The recording I’ve chosen for this column is perhaps the most famous one – the uncompromising, German-born Otto Klemperer (above) conducting the Philharmonia Orchestra and Chorus for EMI’s Columbia Records in 1961. It’s heavy, thick, slow, and superb, and I also love it because it has such starry soloists – the soprano Elisabeth Schwarzkopf, who had caused a scandal by choosing seven of her own recordings (out of eight) when she was on Desert Island Discs three years previously, and Dietrich Fischer-Dieskau, the heavy-smoking (at the time) baritone, who Schwarzkopf called “a born god who has it all”. Producing was Walter Legge, Schwarzkopf’s husband and a ruthless visionary in the history of the British classical music business. Legge got the crack Philharmonia Orchestra together specifically as a recording machine for EMI and he also had the foresight to sign the accident-prone Klemperer, who had a bad fall at Montreal airport in 1951, resulting in him having to conduct sitting down, and who later set himself on fire while smoking in bed. A left-wing Jew, he also survived the Nazis, who forced him to leave Germany for America in 1933, a brain tumour (the operation to remove it in 1939 left him partially paralysed) and periods of severe depression. With Legge at EMI in the 50s and 60s, he had a genuine Indian summer and we find him here at the peak of his late-career powers. He died in 1973, aged 88.

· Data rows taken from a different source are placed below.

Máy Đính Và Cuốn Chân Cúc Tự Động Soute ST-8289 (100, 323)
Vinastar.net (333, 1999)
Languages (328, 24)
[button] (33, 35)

“He [Brahms] addresses us not in the godlike voice of Bach, nor in some Mozartian or Schubertian trance, but on roughly equal footing, as one troubled mind commiserating with another,” writes Alex Ross in Listen to This, and for all the intellectual rigour of Brahms’s music, it’s that deep-rooted universality that has helped it to not just survive, but thrive. Noticing that the 2016-17 New York concert season was more or less bookended by performances of A German Requiem, New York Times critic James R. Oestreich wrote in May that the piece “has become something of an anthem for our time, with grand social and political reverberations”. Brahms, you suspect, would love that, although it’s a highly personal piece without obvious political intent. He may have mined the past for inspiration, but he was also ultra-conscious of how he would be viewed in the future, long after his death. He destroyed works that he didn’t rate and tossed letters from Clara into the Rhine, hoping that the abstract, otherworldly compositional voice of the music he was proud of would talk for him in perpetuity. It does. He grows, just as Wagner is destined to slip away.